Recopiez mot pour mot le passage du discours qui va de « Eh bien contrairement » à « cinq fois ...... », ces deux bornes comprises.

*Texte cité*
################
Eh bien contrairement à ce quo l'on pouvait
attendre du zèle de nos collègues, et parmi eux il s'en trouvait
d'un peu jeunes, d'un peu vifs et ardents, M. Pichon, M. Millerand, M.
Sigismond Lacroix, la. fine fleur de la. démocratie radicale
(On rit), contrairement, dis-je, à ce que l'on pouvait attendre
du zèle de nos collègues, dans l'espace de deux ans et six
mois, nous nous sommes réunis .... cinq fois ......
......
A son avènement au ministère, l'honorable
M. Floquet avait déposé sur le bureau de la Chambre un projet
de loi relatif aux associations, qu'il considérait comme une mesure
préparatoire à ce qu'il appelait la séparation de
l'Église et de l'État.
Eh bien, il ne me semble pas non plus que les travaux
de la commission chargée d'examiner ce projet de loi soient fort
avancés ; et je le comprend sans peine. ( Rires approbatifs à
droite. - Interruptions à gauche.)
......
################
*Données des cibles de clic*
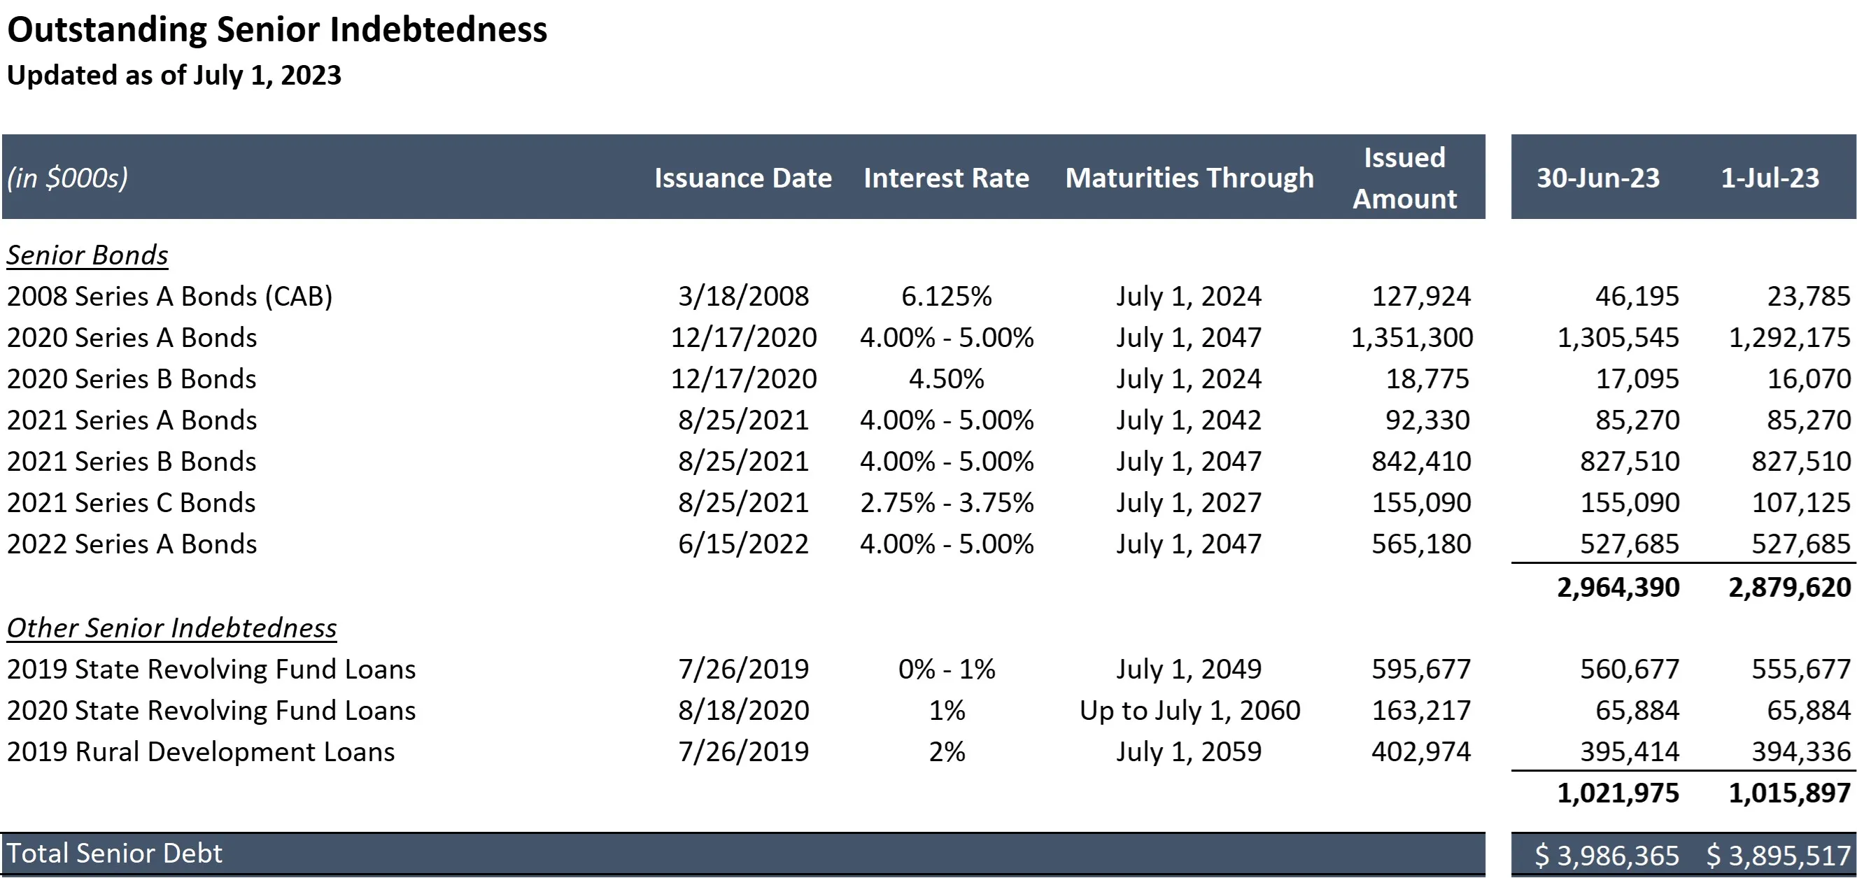Select the 30-Jun-23 column header
This screenshot has width=1857, height=878.
(1597, 178)
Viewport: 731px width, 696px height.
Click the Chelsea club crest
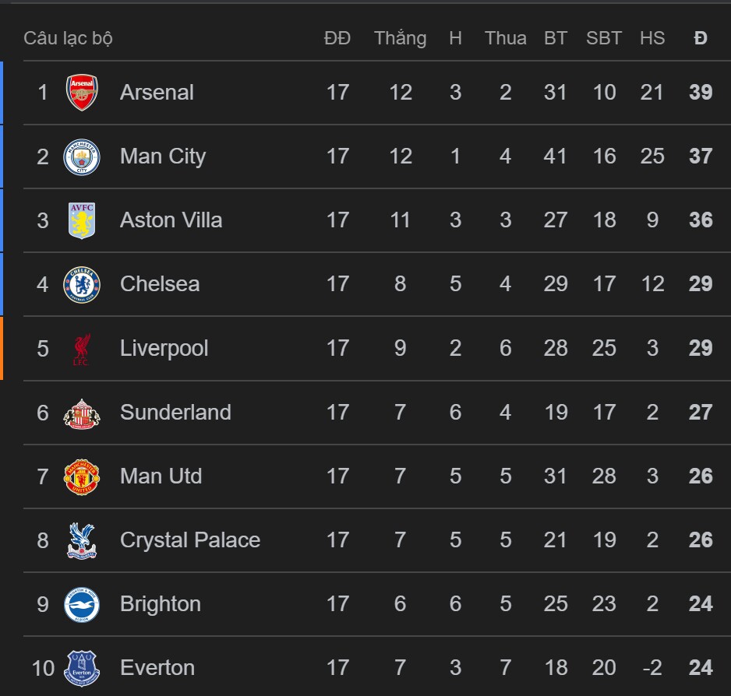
################
*Résultat attendu*
Eh bien contrairement à ce quo l'on pouvait
attendre du zèle de nos collègues, et parmi eux il s'en trouvait
d'un peu jeunes, d'un peu vifs et ardents, M. Pichon, M. Millerand, M.
Sigismond Lacroix, la. fine fleur de la. démocratie radicale
(On rit), contrairement, dis-je, à ce que l'on pouvait attendre
du zèle de nos collègues, dans l'espace de deux ans et six
mois, nous nous sommes réunis .... cinq fois ......